Academics do flock together and sometimes abuse their power. The even more intractable problem is that conformity, both the faculty’s and the students’, is self-fulfilling, lending itself to the enshrinement of the smug, the snug, and the narrow. Much of the muffling, as always, is the product of peer pressure, which is as real at liberal arts colleges as at military academies. When fundamentals go unquestioned and dissenters are intimidated, those who prevail get lazier and dumber.
Yup. But then – as Gitlin goes on to say, the answer is not to get The State (that is, the local real estate agents moonlighting as legislators) to fix the problem. The answer is to question fundamentals yourself. Not call the cops to ask fundamental questions for you, just shrug your shoulders, eat a handful of nuts or arugula for endurance, take a deep breath, and get in there and disagree with someone. Quit whining; show some backbone.

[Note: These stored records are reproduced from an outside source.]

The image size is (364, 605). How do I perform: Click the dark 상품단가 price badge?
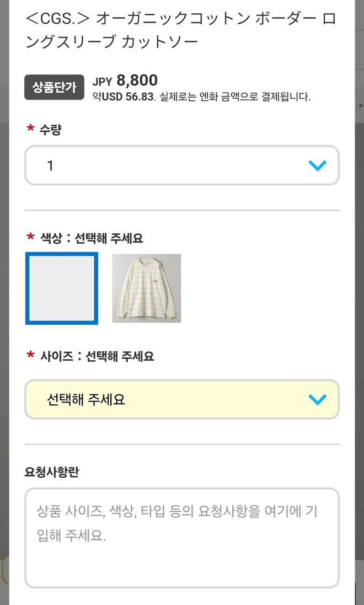54,87
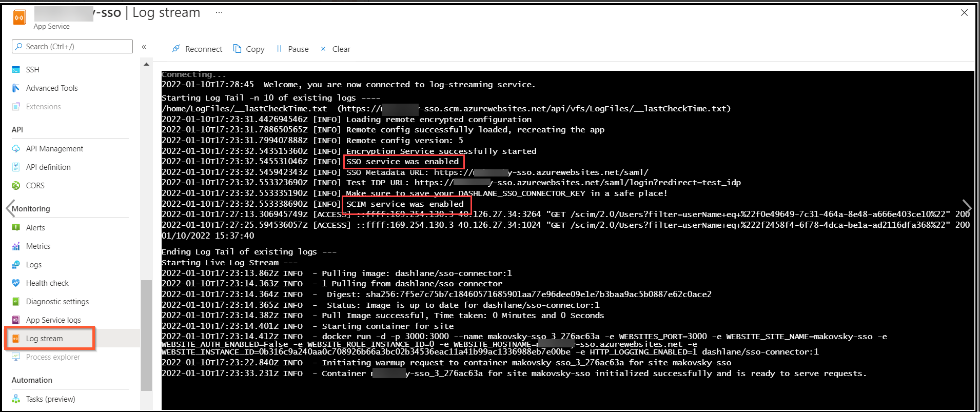Pause the log stream
This screenshot has width=980, height=412.
(292, 49)

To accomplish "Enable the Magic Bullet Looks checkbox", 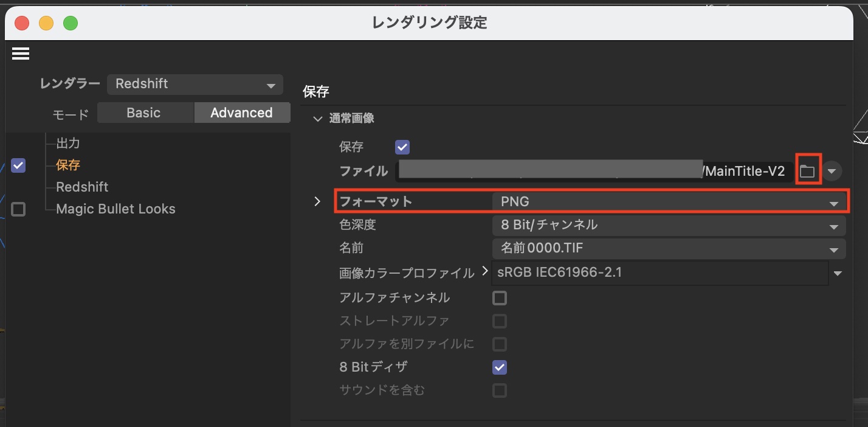I will pyautogui.click(x=18, y=209).
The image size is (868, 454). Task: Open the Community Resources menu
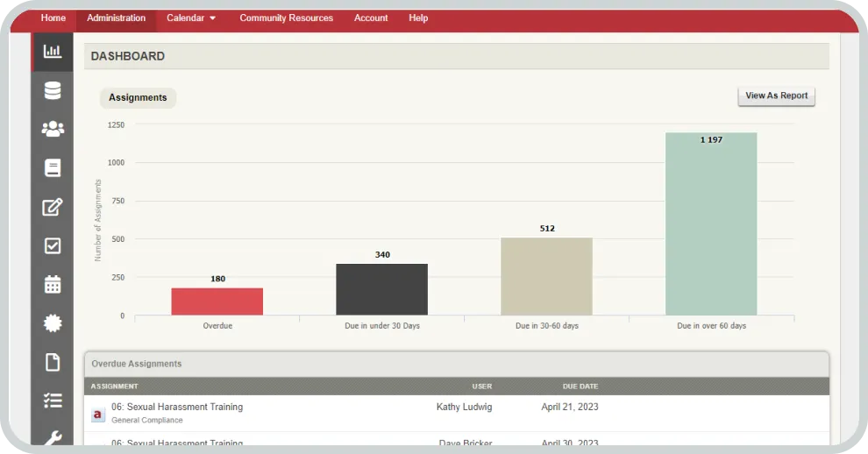(286, 18)
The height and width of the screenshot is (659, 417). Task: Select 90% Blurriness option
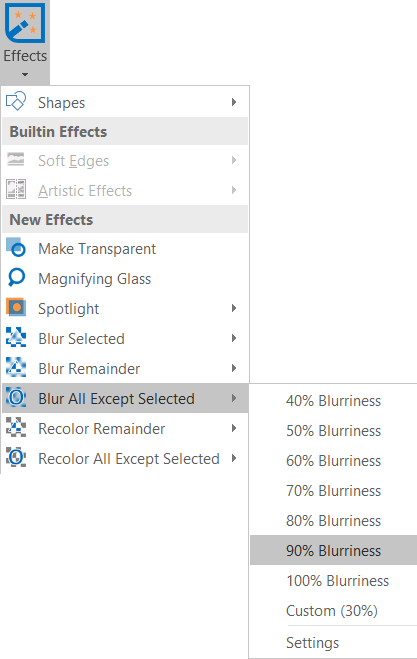pos(333,550)
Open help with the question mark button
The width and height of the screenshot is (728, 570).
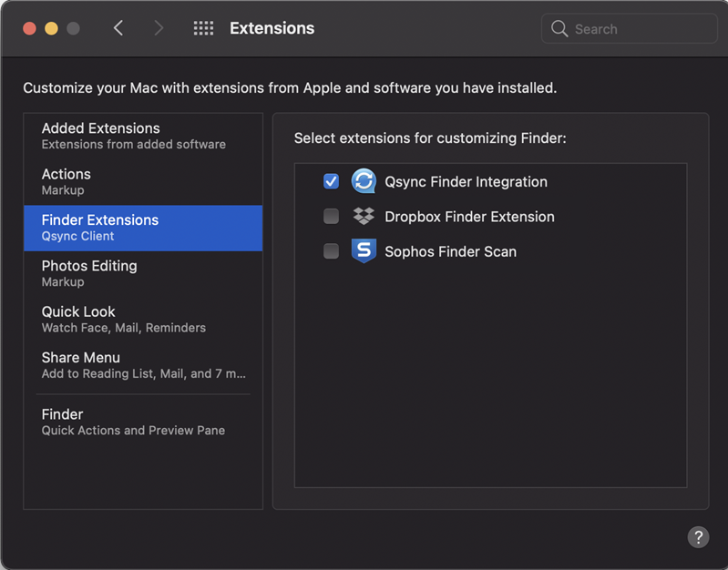(x=697, y=536)
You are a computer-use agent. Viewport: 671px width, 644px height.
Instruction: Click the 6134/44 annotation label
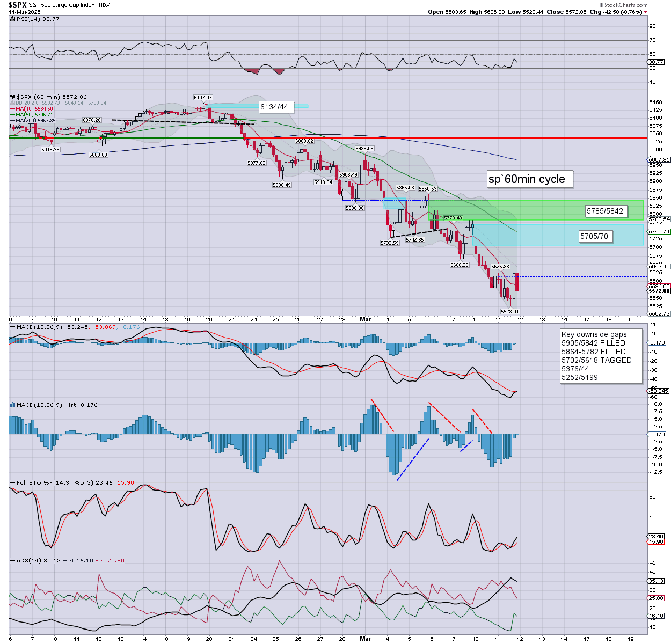click(274, 107)
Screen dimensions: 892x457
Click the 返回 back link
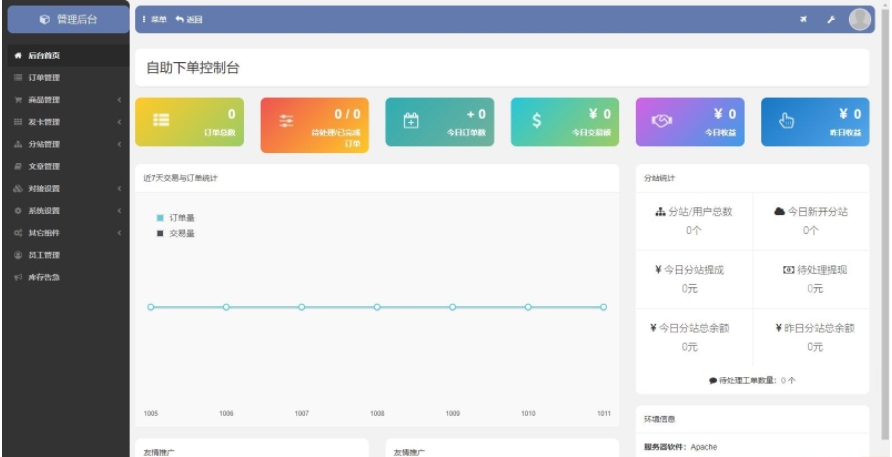pyautogui.click(x=188, y=19)
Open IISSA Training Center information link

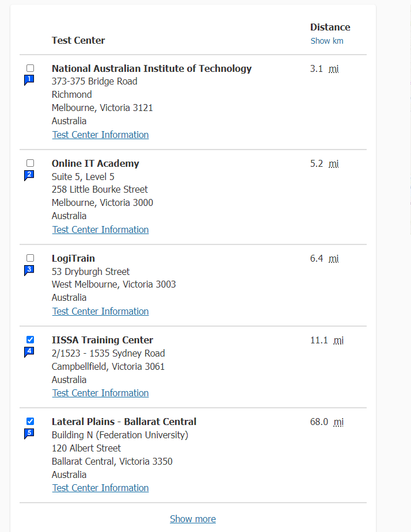100,393
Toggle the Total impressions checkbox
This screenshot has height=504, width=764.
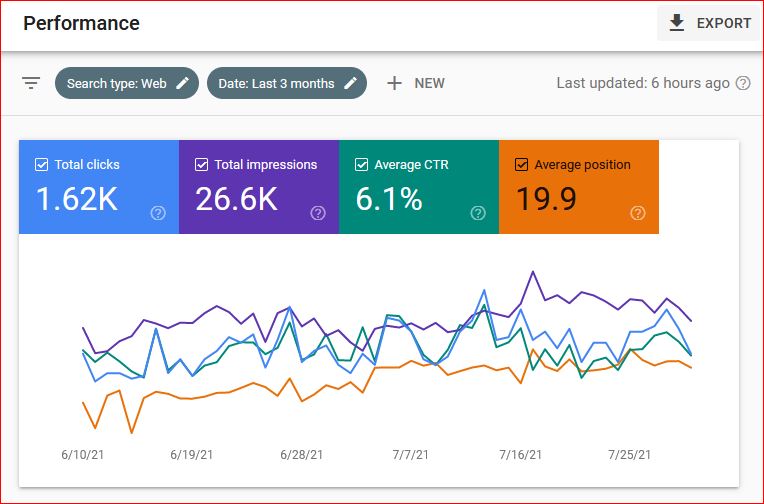pyautogui.click(x=201, y=165)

How deep is the silence? Hard to know. Much cited in conservative columns is a 2002 survey by the student newspaper at Wesleyan University, according to which a full 32 percent of the students felt “uncomfortable speaking their opinion” on the famously liberal campus. Whatever that means exactly, the pop-psych language is telling. Since when is higher education supposed to make you feel comfortable, anyway? In a largely unexamined triumph of marketplace values, college has come to be seen as a consumable product…What follows is grade inflation, epidemic cheating, scorn for a common curriculum, and an all-around supermarket attitude. Consumer choice—embrace whatever turns you on, avoid whatever turns you off—is elevated to a matter of high principle.
Exactly. It’s the ‘comfortable’ thing again. See Dictionary. You’re not supposed to feel comfortable! Plenty of time for that once you’re dead. While you’re alive you’re supposed to feel awake, alert, challenged, on the stretch.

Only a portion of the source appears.